The table below shows the percentage change of US Dollar (USD) against listed major currencies today. US Dollar was the strongest against the New Zealand Dollar.

  USD EUR GBP CAD AUD JPY NZD CHF
USD   0.04% 0.10% 0.07% 0.21% -0.03% 0.29% 0.10%
EUR -0.03%   0.06% 0.03% 0.18% -0.06% 0.26% 0.06%
GBP -0.09% -0.06%   -0.03% 0.12% -0.12% 0.20% 0.01%
CAD -0.06% -0.04% 0.02%   0.16% -0.10% 0.25% 0.03%
AUD -0.23% -0.18% -0.12% -0.15%   -0.24% 0.08% -0.12%
JPY 0.04% 0.06% 0.17% 0.09% 0.22%   0.35% 0.12%
NZD -0.31% -0.28% -0.21% -0.24% -0.09% -0.33%   -0.22%
CHF -0.10% -0.06% 0.00% -0.03% 0.13% -0.13% 0.20%  

The heat map shows percentage changes of major currencies against each other. The base currency is picked from the left column, while the quote currency is picked from the top row. For example, if you pick the Euro from the left column and move along the horizontal line to the Japanese Yen, the percentage change displayed in the box will represent EUR (base)/JPY (quote).

Indian Rupee FAQs

What are the key factors driving the Indian Rupee?

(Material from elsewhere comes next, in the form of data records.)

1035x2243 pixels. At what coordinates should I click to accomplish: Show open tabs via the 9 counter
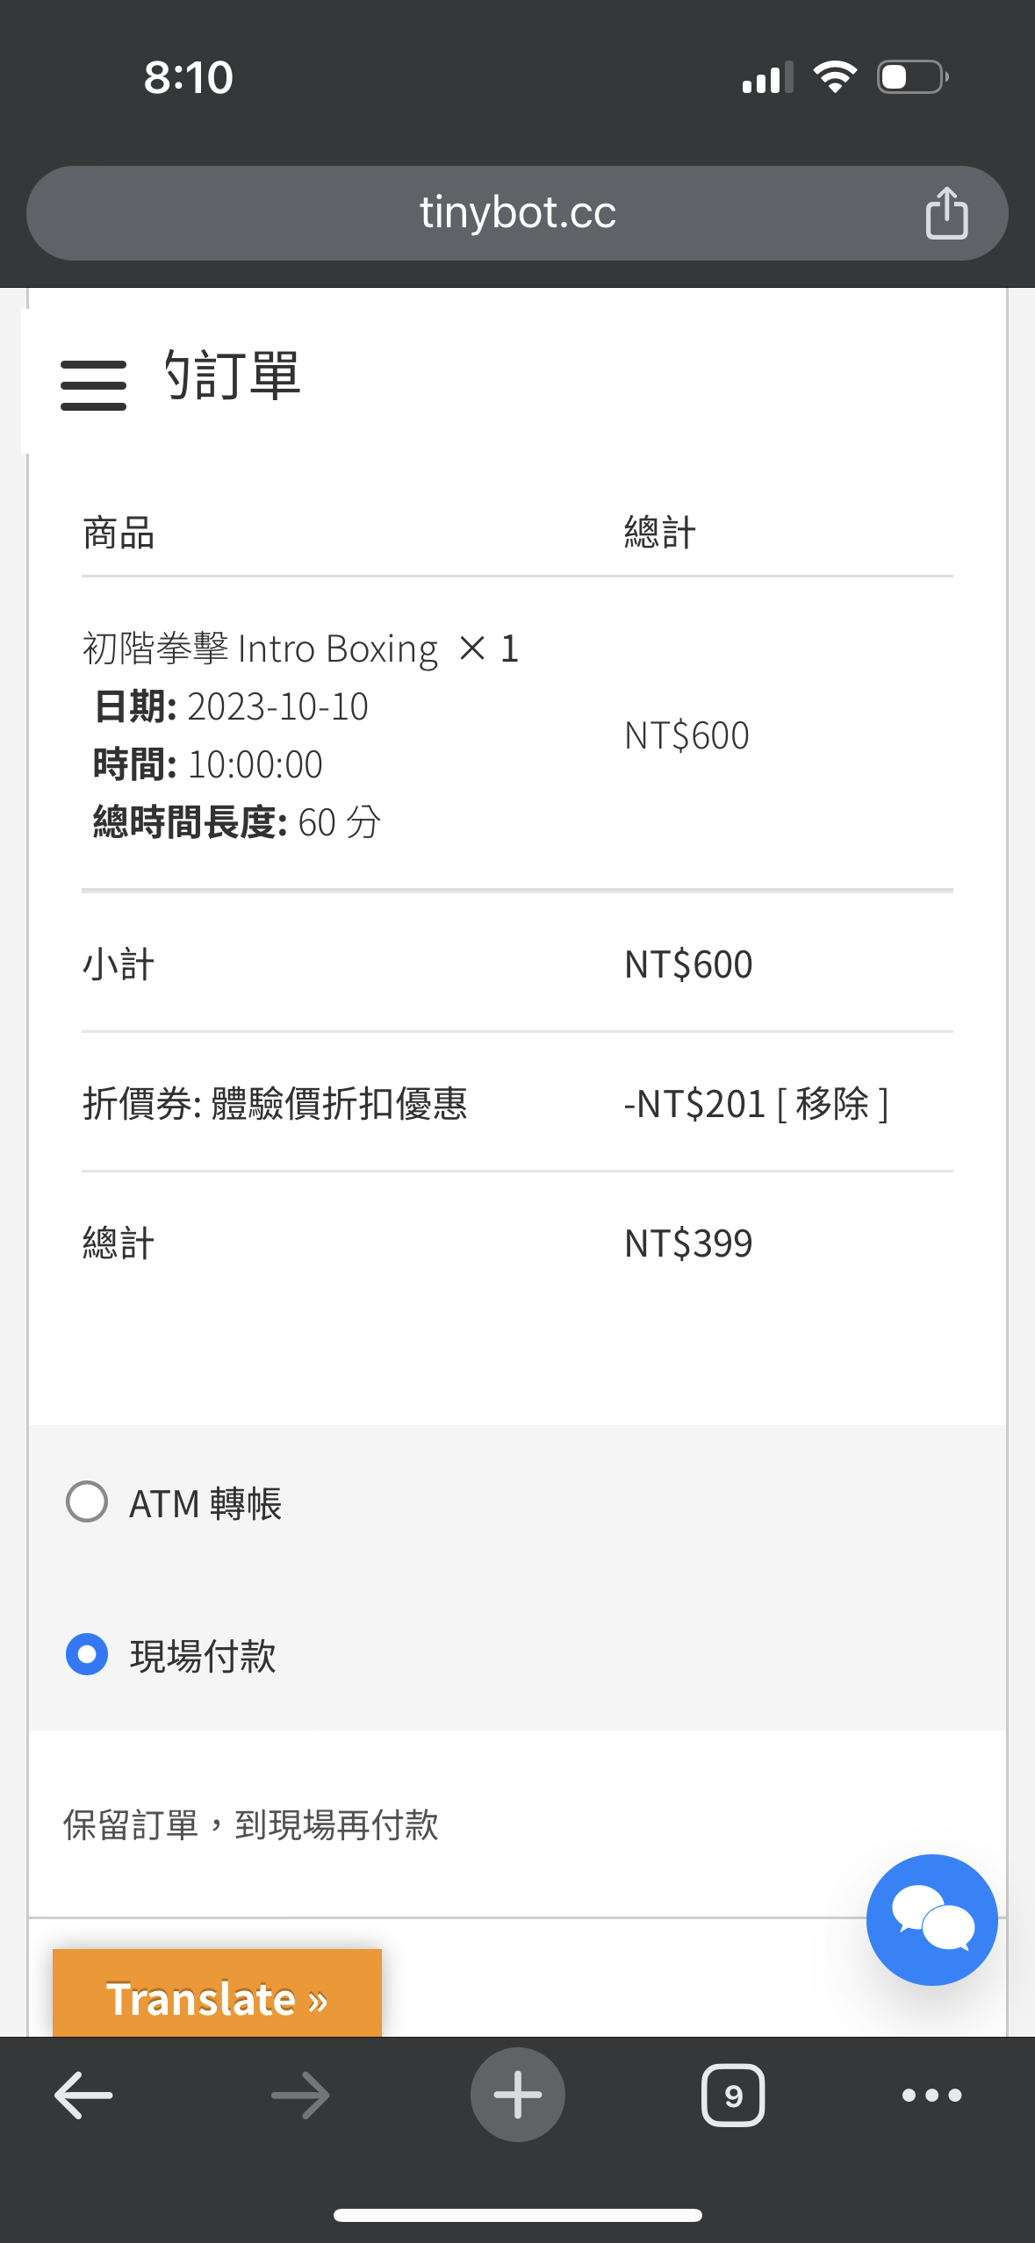733,2095
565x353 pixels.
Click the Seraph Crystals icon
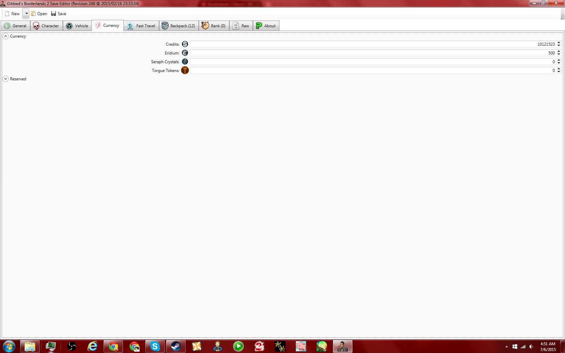click(x=185, y=62)
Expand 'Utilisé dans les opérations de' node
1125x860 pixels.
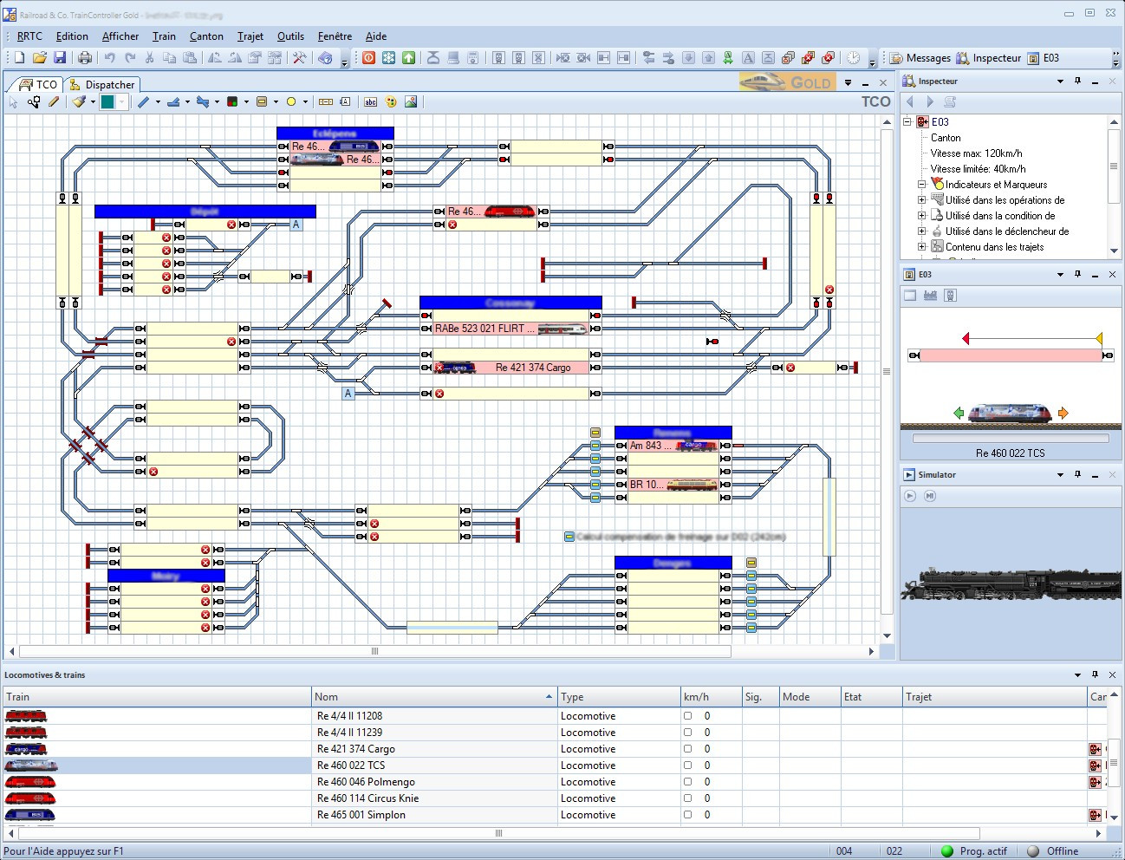[922, 200]
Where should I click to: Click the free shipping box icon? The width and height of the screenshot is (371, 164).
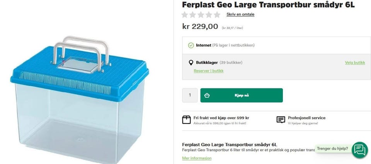click(x=187, y=120)
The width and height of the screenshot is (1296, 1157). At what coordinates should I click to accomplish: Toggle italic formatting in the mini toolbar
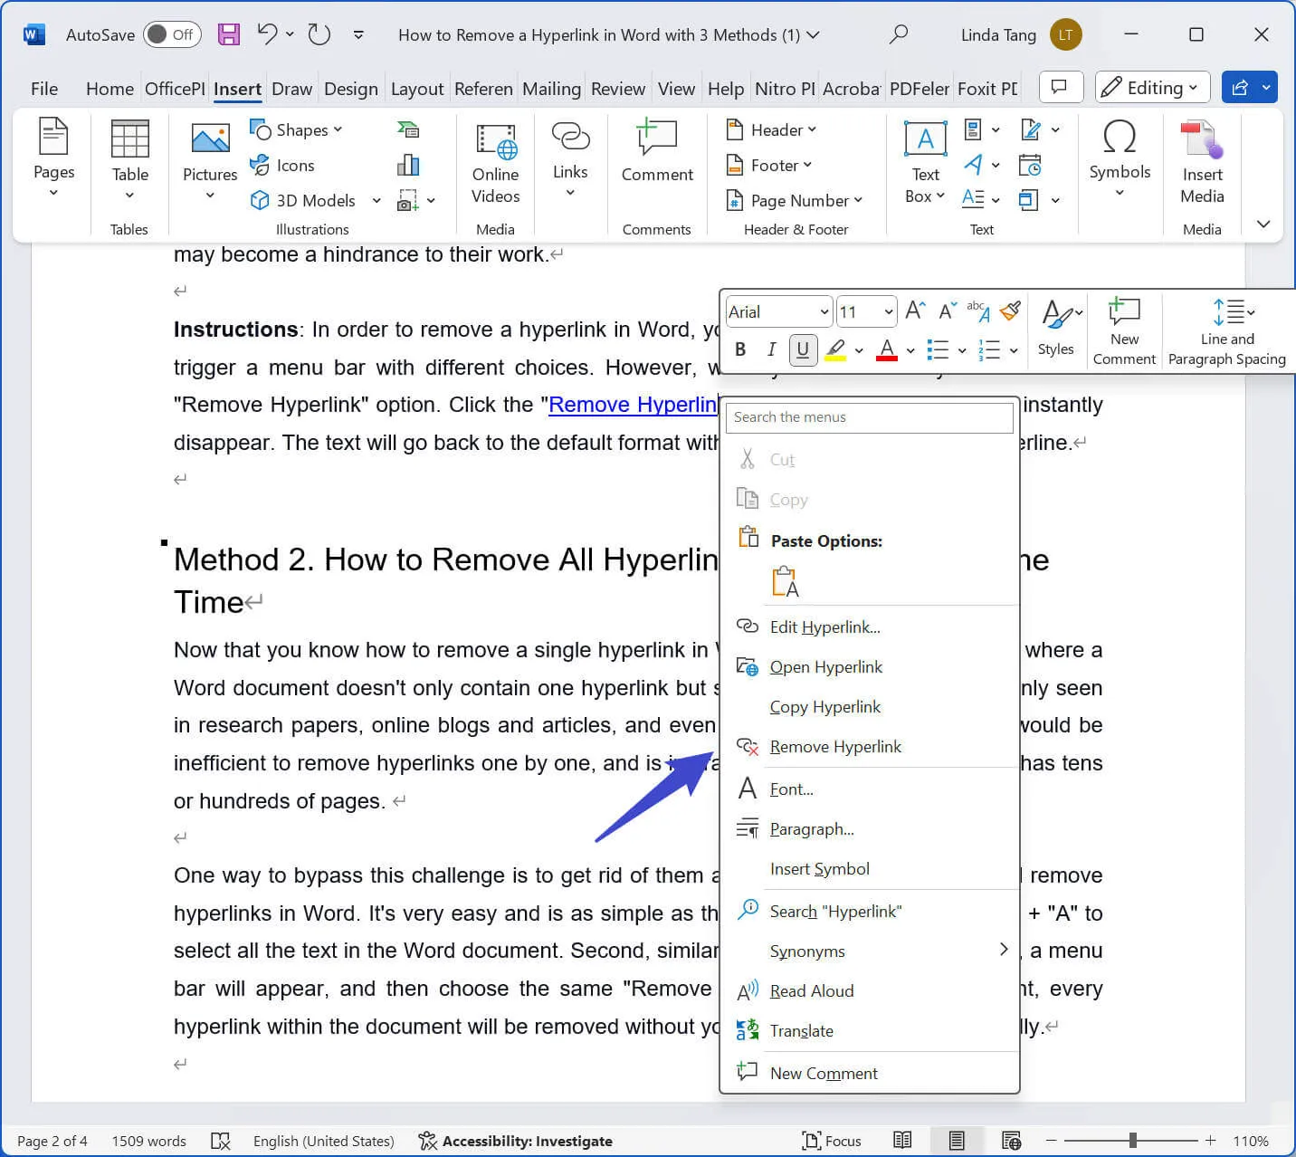click(771, 349)
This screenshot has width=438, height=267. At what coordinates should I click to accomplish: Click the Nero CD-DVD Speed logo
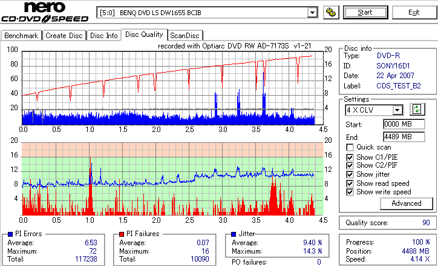click(45, 12)
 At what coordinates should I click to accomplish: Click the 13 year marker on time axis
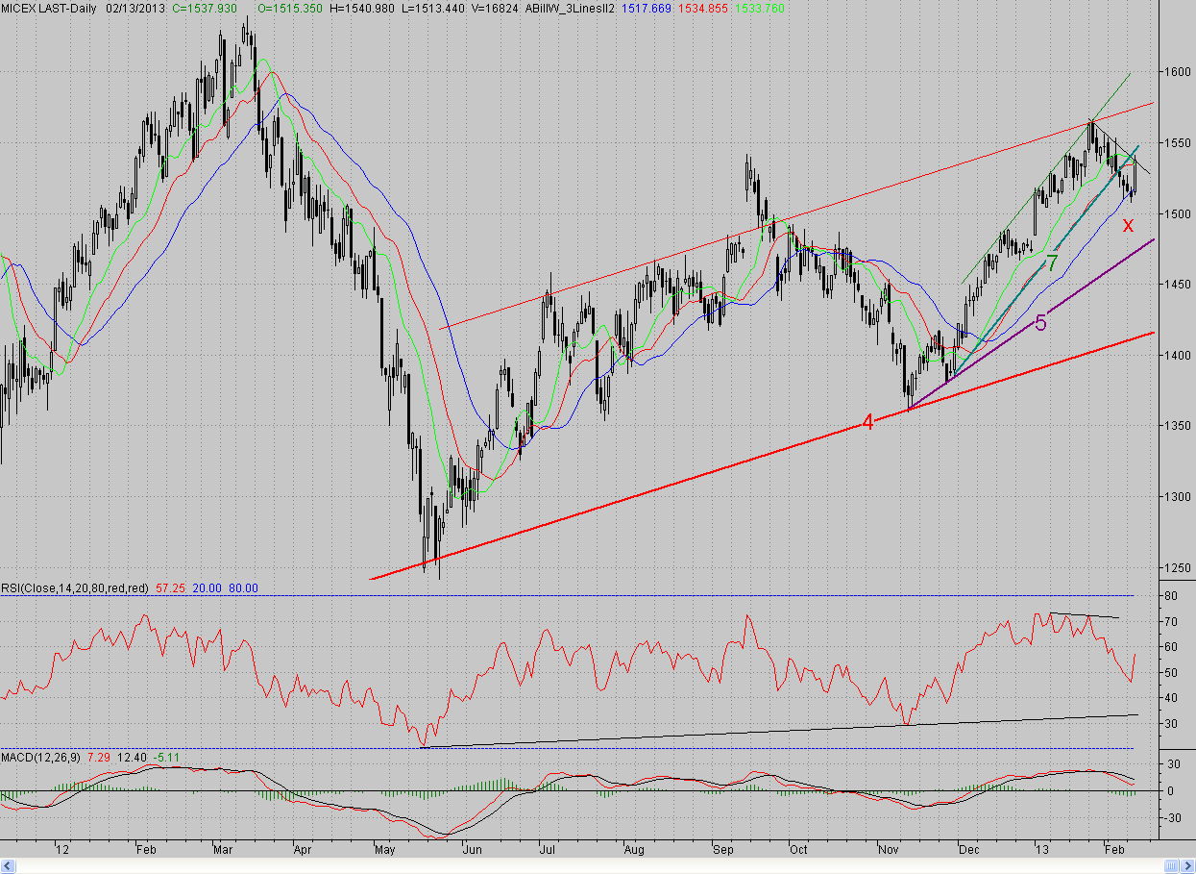1040,850
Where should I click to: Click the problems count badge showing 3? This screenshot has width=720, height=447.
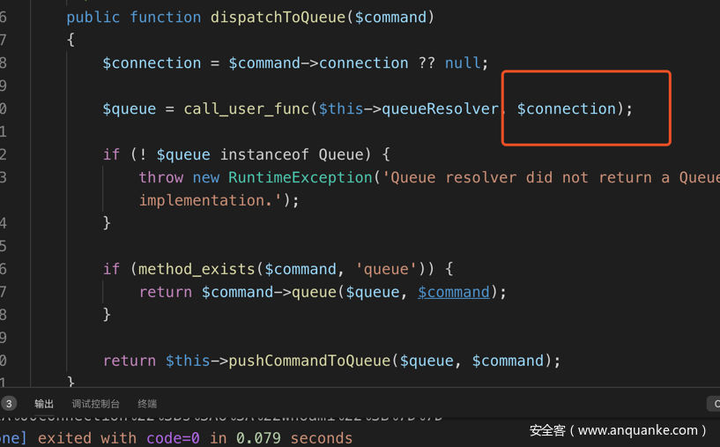[8, 404]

The Indian Rupee (INR) is one of the most sensitive currencies to external factors. The price of Crude Oil (the country is highly dependent on imported Oil), the value of the US Dollar – most trade is conducted in USD – and the level of foreign investment, are all influential. Direct intervention by the Reserve Bank of India (RBI) in FX markets to keep the exchange rate stable, as well as the level of interest rates set by the RBI, are further major influencing factors on the Rupee.

How do the decisions of the Reserve Bank of India impact the Indian Rupee?

The Reserve Bank of India (RBI) actively intervenes in forex markets to maintain a stable exchange rate, to help facilitate trade. In addition, the RBI tries to maintain the inflation rate at its 4% target by adjusting interest rates. Higher interest rates usually strengthen the Rupee. This is due to the role of the ‘carry trade’ in which investors borrow in countries with lower interest rates so as to place their money in countries’ offering relatively higher interest rates and profit from the difference.

What macroeconomic factors influence the value of the Indian Rupee?

Macroeconomic factors that influence the value of the Rupee include inflation, interest rates, the economic growth rate (GDP), the balance of trade, and inflows from foreign investment. A higher growth rate can lead to more overseas investment, pushing up demand for the Rupee. A less negative balance of trade will eventually lead to a stronger Rupee. Higher interest rates, especially real rates (interest rates less inflation) are also positive for the Rupee. A risk-on environment can lead to greater inflows of Foreign Direct and Indirect Investment (FDI and FII), which also benefit the Rupee.

How does inflation impact the Indian Rupee?

Higher inflation, particularly, if it is comparatively higher than India’s peers, is generally negative for the currency as it reflects devaluation through oversupply. Inflation also increases the cost of exports, leading to more Rupees being sold to purchase foreign imports, which is Rupee-negative. At the same time, higher inflation usually leads to the Reserve Bank of India (RBI) raising interest rates and this can be positive for the Rupee, due to increased demand from international investors. The opposite effect is true of lower inflation.